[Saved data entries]
____________________

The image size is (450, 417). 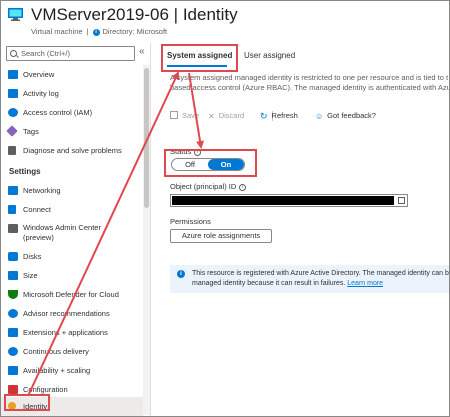 What do you see at coordinates (72, 406) in the screenshot?
I see `sidebar-item-identity: Identity` at bounding box center [72, 406].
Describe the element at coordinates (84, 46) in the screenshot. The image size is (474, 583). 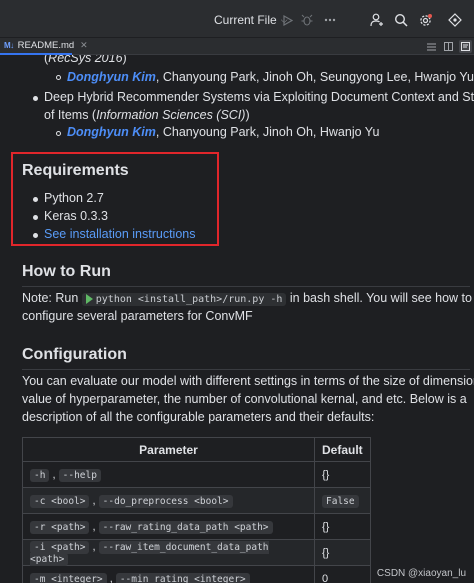
I see `close-icon: ✕` at that location.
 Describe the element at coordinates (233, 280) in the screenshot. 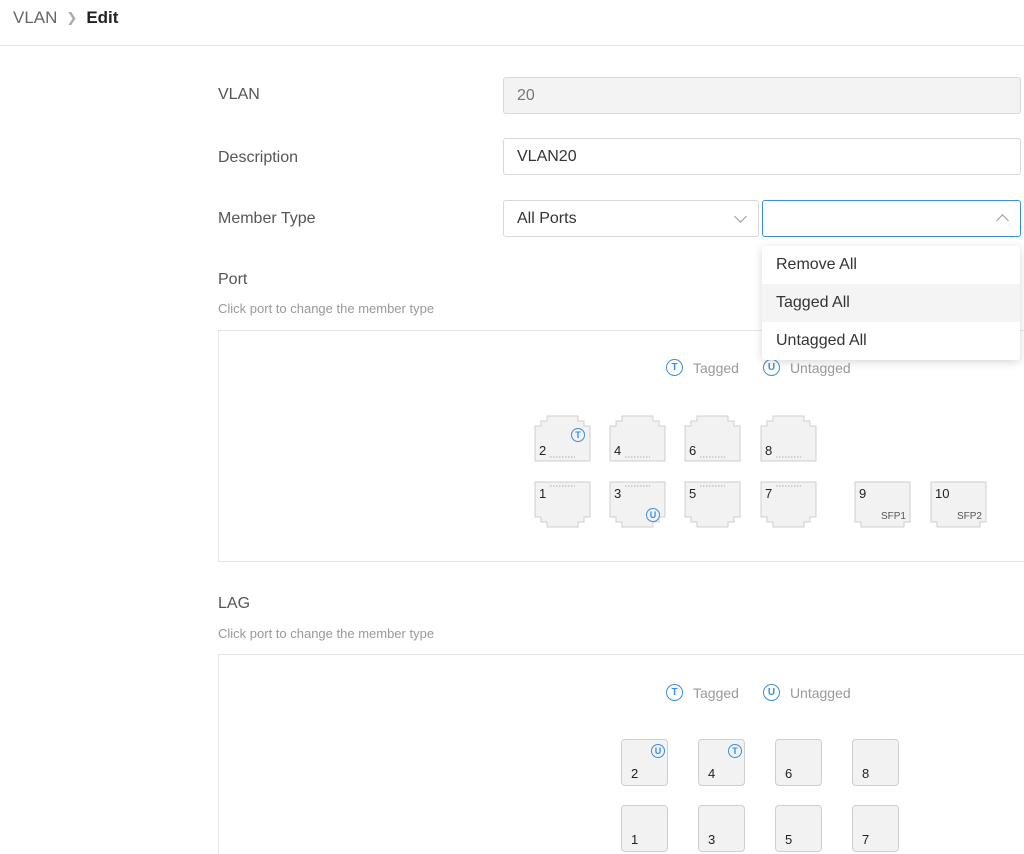

I see `port-section-title: Port` at that location.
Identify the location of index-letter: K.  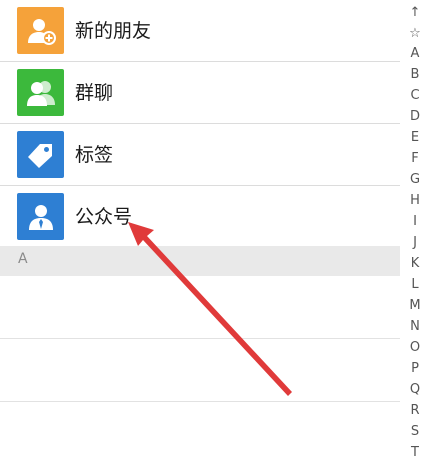
(415, 264).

____________________

- TASK PROMPT: Transcribe the listing above verbatim, from the line containing "Describe the element at coordinates (84, 46)" through the end of the listing, both ends included. Leave the pictures out of your answer.

- WRITTEN SOLUTION:
Describe the element at coordinates (84, 46) in the screenshot. The image size is (474, 583). 
I see `close-icon: ✕` at that location.
 Describe the element at coordinates (233, 280) in the screenshot. 

I see `port-section-title: Port` at that location.
Identify the location of index-letter: K.  
(415, 264).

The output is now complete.